In many ways, the summer of 2010 in Ružomberok, Slovakia reads like a fairy tale for college students Philip Delano, a senior at William and Mary, and Erin Cumbia, a sophomore at Liberty University. 

Like Hansel and Gretel, Philip and Erin tentatively left home, uncertain of what to expect from their eight weeks abroad or of their competence to meet the challenges that would lie ahead. They clung to their trust in the Lord and His promises to guide them, tucking flexibility into a side pocket for extra measure.

Erin lived with Pastor Egor Conka and his wife in a flat above the Ružomberok Baptist Church, while Philip roomed with and shadowed 29-year-old Graham Leeder, a British missionary from New Castle. As they traveled to different areas of Slovakia to conduct English camps for seven to 15 year olds, Erin taught crafts and vocabulary lessons. Philip played American football and Frisbee with the students, but he also developed action packed English lessons for the daily Bible themes studied at camp: Accepted, Protected, Saved, Forgiven, and Living.

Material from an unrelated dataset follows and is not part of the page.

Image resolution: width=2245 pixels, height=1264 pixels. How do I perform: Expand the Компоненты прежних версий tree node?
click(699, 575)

Both agreed that learning English was the vehicle used to pique the interest of the youths, but the Christian impact was made through building strong relationships and friendships with their colleagues and with the children whom they mentored.

The breadcrumbs that Hansel and Gretel dropped to mark their trail back home were quickly devoured by the woodland birds, but the breadcrumbs of Jesus’ love that Erin and Philip dropped nourished the many children they encountered. Even now, many of Erin and Philip’s protégés have followed their trail through the heart of Eastern Europe all the way back to Richmond via Facebook and email.

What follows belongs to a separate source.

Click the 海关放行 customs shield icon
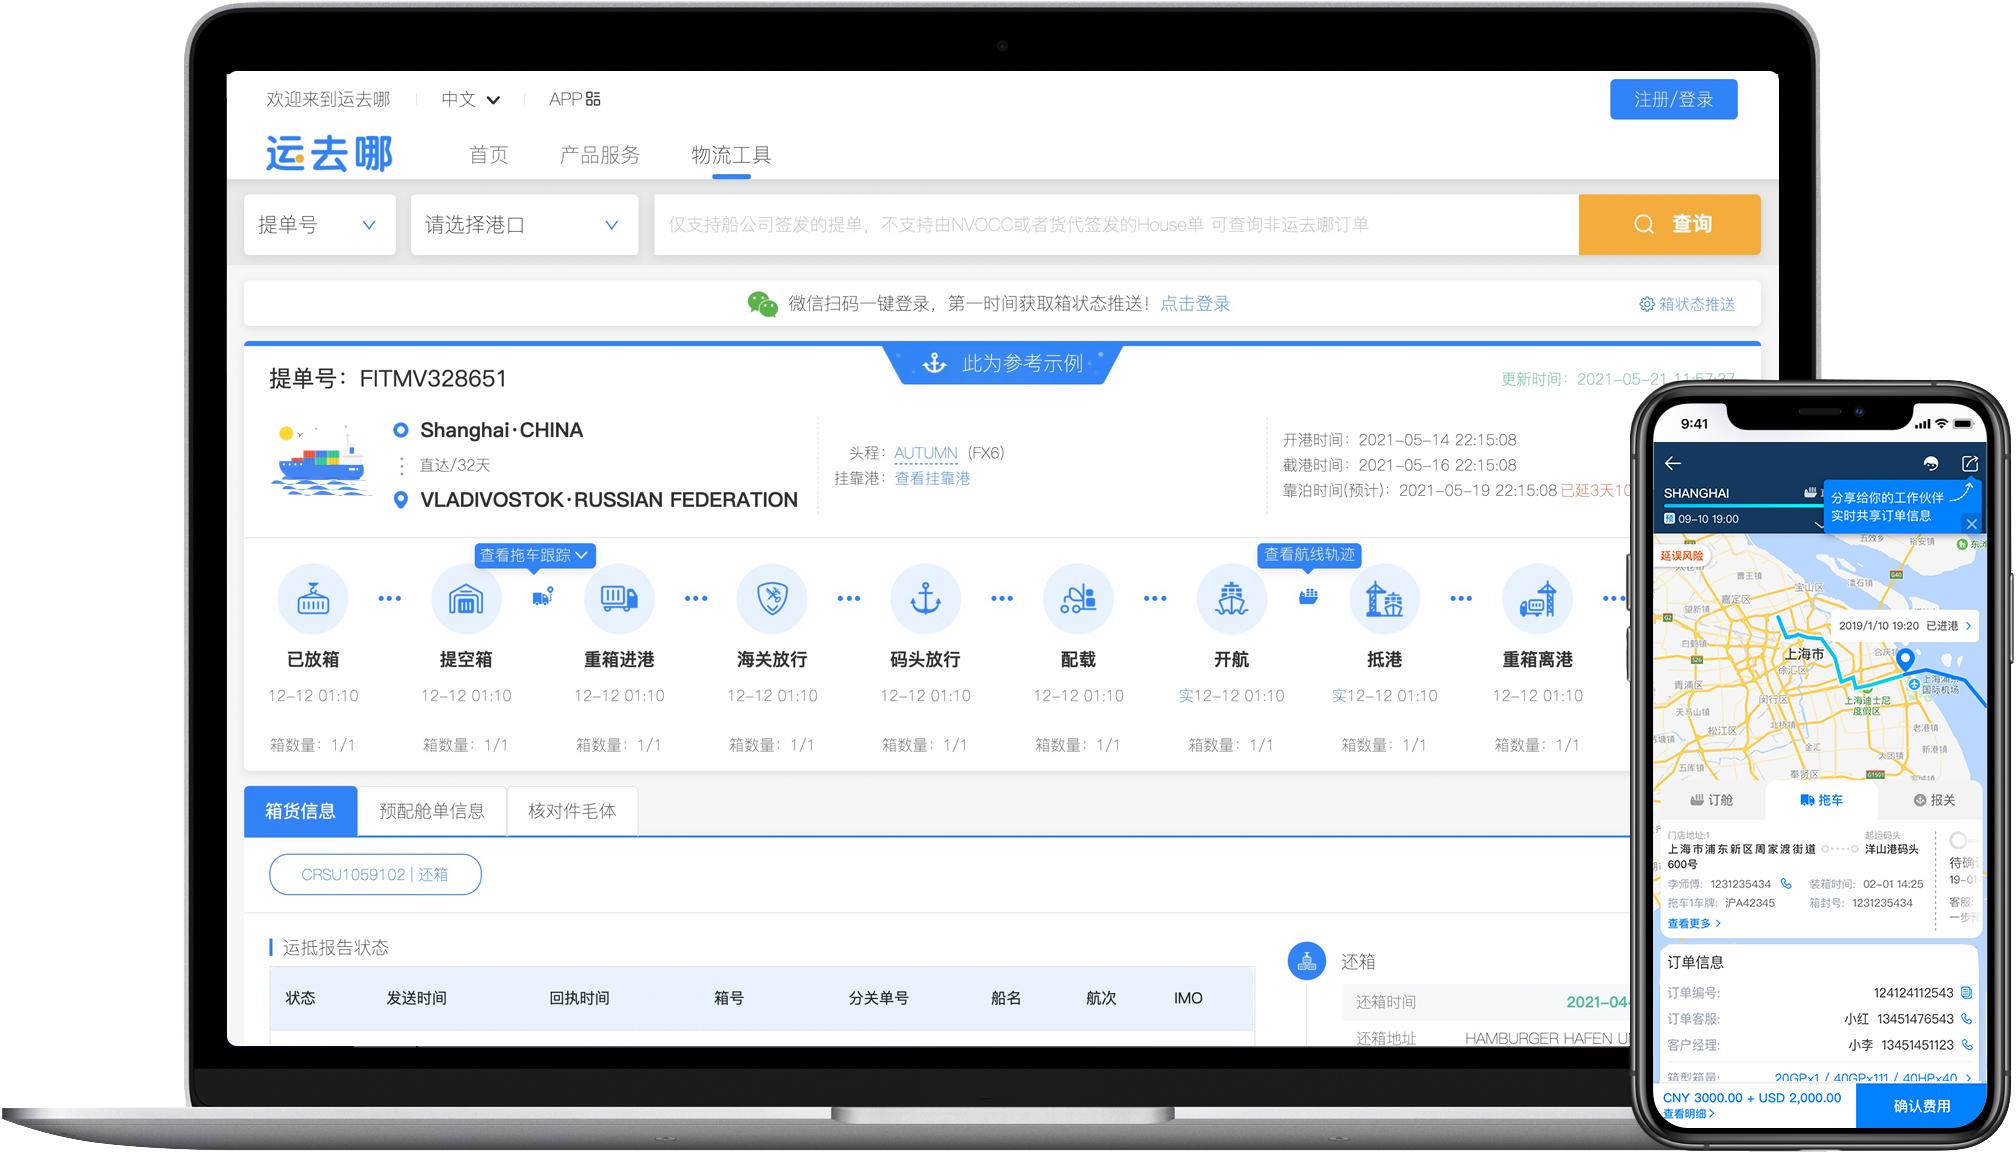The width and height of the screenshot is (2016, 1154). tap(772, 599)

Erin and Philip noticed that Slovakians have less disposable income than Americans do, fewer distractions, and less need to rush from here to there. This lifestyle assured them of more time for conversation and real bonding – “slow down” being the take home message for both of these dedicated interns. “The whole experience gave me a clear perspective on what really matters,” commented Philip. Erin added, “Rather than just going to church, these people lived church in their everyday lives.”

When asked what advice they would give to would-be missionaries, Philip continued, “It doesn’t matter what you do, as long as you are willing to allow God to use you. Showing Christ’s love through actions is the key.”

Erin followed up by saying, “Taking an interest in the people by learning about their culture and traditions and immersing yourself in their everyday lives shows that you care for them.”

Philip and Erin (fourth and fifth from left) with Slovakian friends.

Hansel and Gretel returned home with pearls and precious stones in their pockets, saving their family from poverty. Erin and Philip became rich with pockets full of experiences that led to new friendships in Christ, others to nurture, memories to last a lifetime, and a willingness to be used again and again for the glory of God. A storybook ending with happily ever afters all around!